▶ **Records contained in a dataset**
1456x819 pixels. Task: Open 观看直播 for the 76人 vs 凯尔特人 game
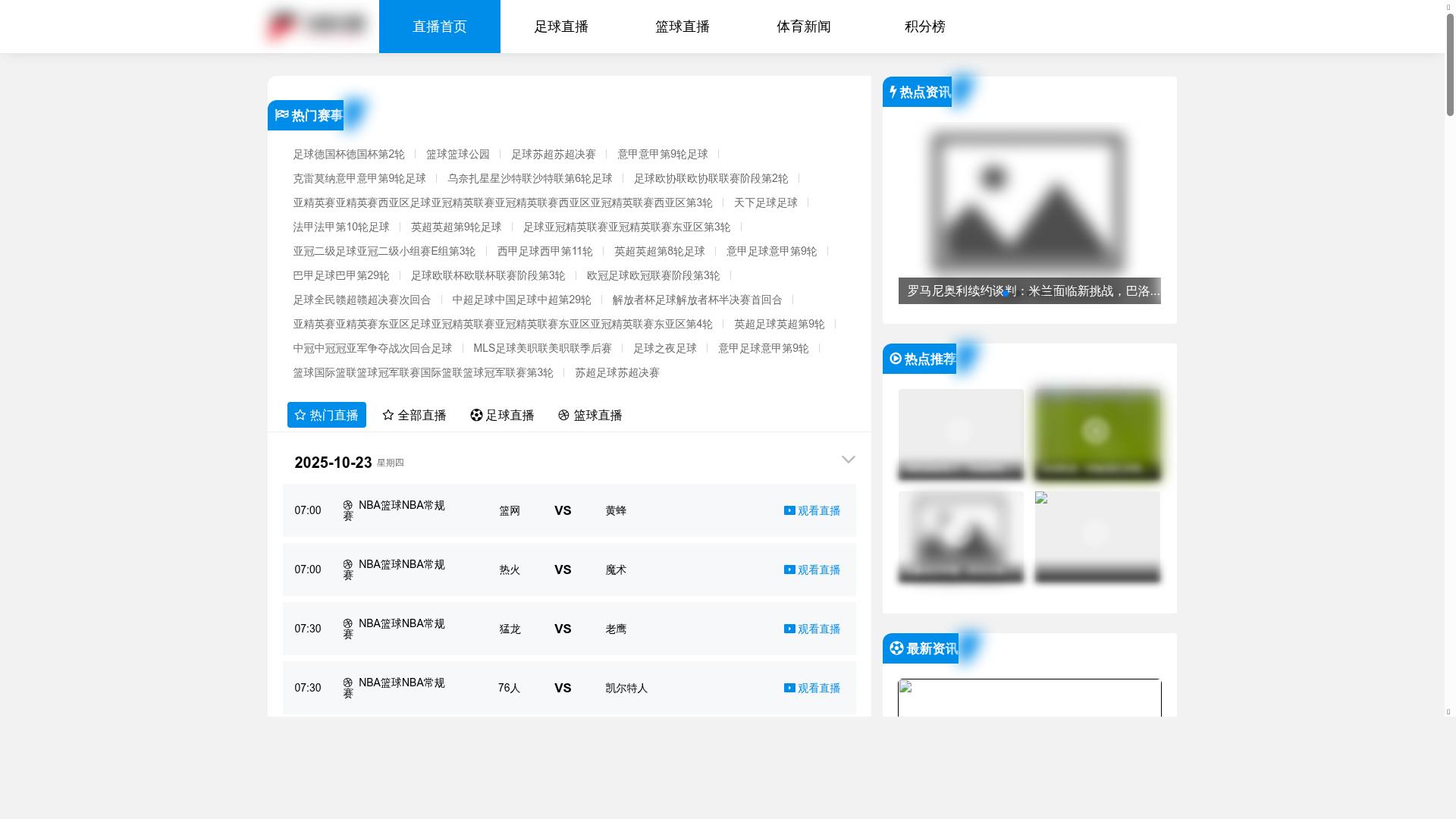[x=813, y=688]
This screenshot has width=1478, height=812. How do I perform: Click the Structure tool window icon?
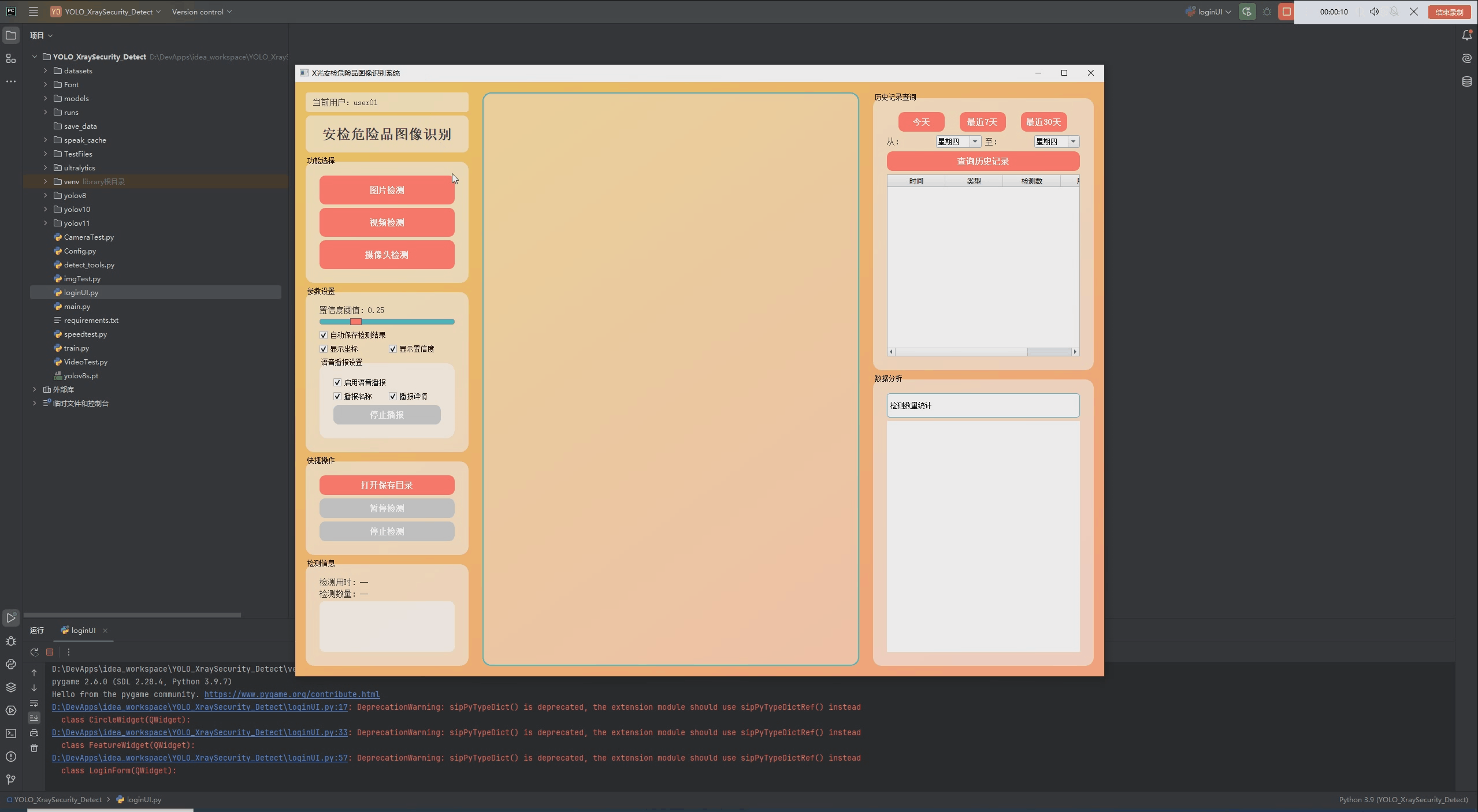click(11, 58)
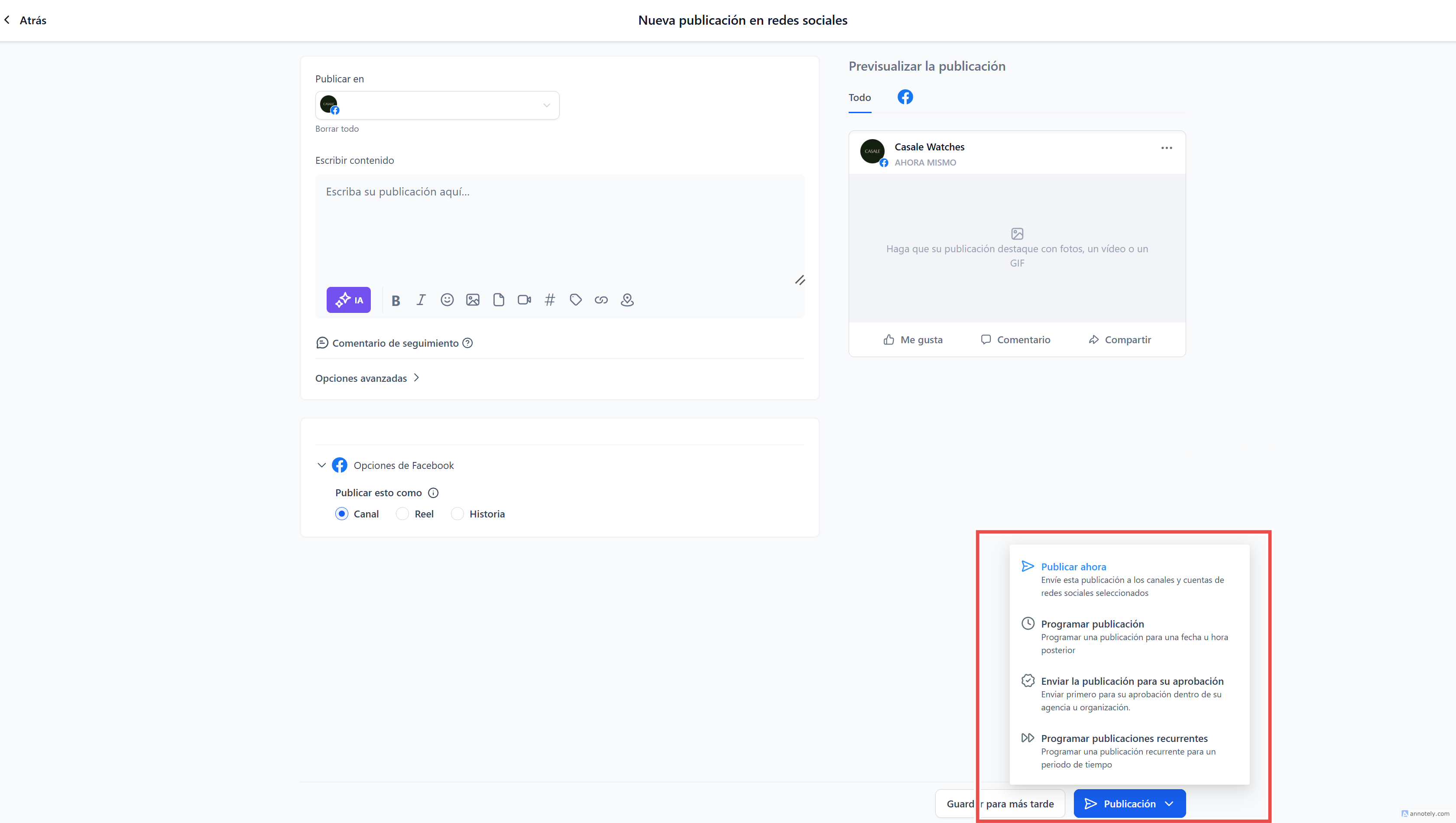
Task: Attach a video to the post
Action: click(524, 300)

▶ **ASSIGNED TASK**
Leave the images aside and transcribe all entries exactly.

▶ **RESULT BELOW**
1456x819 pixels. Task: Open 观看直播 for the 76人 vs 凯尔特人 game
[x=813, y=688]
This screenshot has width=1478, height=812. How do I perform: Click the Structure tool window icon?
click(11, 58)
Task: Attach a video to the post
Action: click(524, 300)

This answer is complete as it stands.